UDK 544.726:544.3:544.4
Original scientific article/Izvirni znanstveni članek
ISSN 1580-2949 MTAEC9, 48(5)619(2014)
ADSORPTION OF HEXAVALENT CHROMIUM FROM AN AQUEOUS SOLUTION OF STEEL-MAKING SLAG
ADSORPCIJA HEKSAVALENTNEGA KROMA IZ VODNE RAZTOPINE JEKLARSKE ŽLINDRE
Anita Štrkalj1, Zoran Glavaš1, Gordana Matijašic2
1University of Zagreb, Faculty of Metallurgy, Aleja narodnih heroja 3, 44 000 Sisak, Croatia 2University of Zagreb, Faculty of Chemical Engineering and Technology, Marulicev trg 19, 10 000 Zagreb, Croatia
strkalj@simet.hr
Prejem rokopisa - received: 2013-01-15; sprejem za objavo - accepted for publication: 2013-11-18
A batch removal of Cr(VI) ions from an aqueous solution under different experimental conditions using steel-making slag as a low-cost adsorbent is presented in this paper. The obtained results showed that the steel-making slag is an effective adsorbent for the removal of Cr(VI) ions from aqueous solutions. The adsorption of Cr(VI) with the steel-making slag follows the Langmuir isotherm equation. Among the tested kinetics models in this study (pseudo-first-order, pseudo-second-order, Elovich and intraparticle-diffusion models), the pseudo-second-order equation successfully predicted the adsorption. The thermodynamic parameters for the adsorption process were determined and discussed.

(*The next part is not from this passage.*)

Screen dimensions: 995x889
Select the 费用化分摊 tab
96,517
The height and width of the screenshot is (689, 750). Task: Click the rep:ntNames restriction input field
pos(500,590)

Keywords: adsorption, Cr(VI) ions, steel-making slag, isotherms, kinetic, thermodynamic
V	članku je predstavljena raziskava odstranjevanja ionov Cr(VI) iz vodne raztopine z jeklarsko žlindro kot poceni adsorbenta pri različnih eksperimentalnih razmerah. Dobljeni rezultati so pokazali, da je jeklarska žlindra učinkovit adsorbent za odstranjevanje Cr(VI) ionov iz vodnih raztopin. Adsorpcija ionov Cr(VI) z jeklarsko žlindro se sklada z Langmuirovo izotermno enačbo.
V	tej študiji je od preizkušenih kinetičnih modelov (psevdo prvega reda, psevdo drugega reda, Elovichev model in model difuzije med delci) enačba psevdo drugega reda uspešno napovedala adsorpcijo. Določeni in obravnavani so termodinamični parametri za proces adsorpcije.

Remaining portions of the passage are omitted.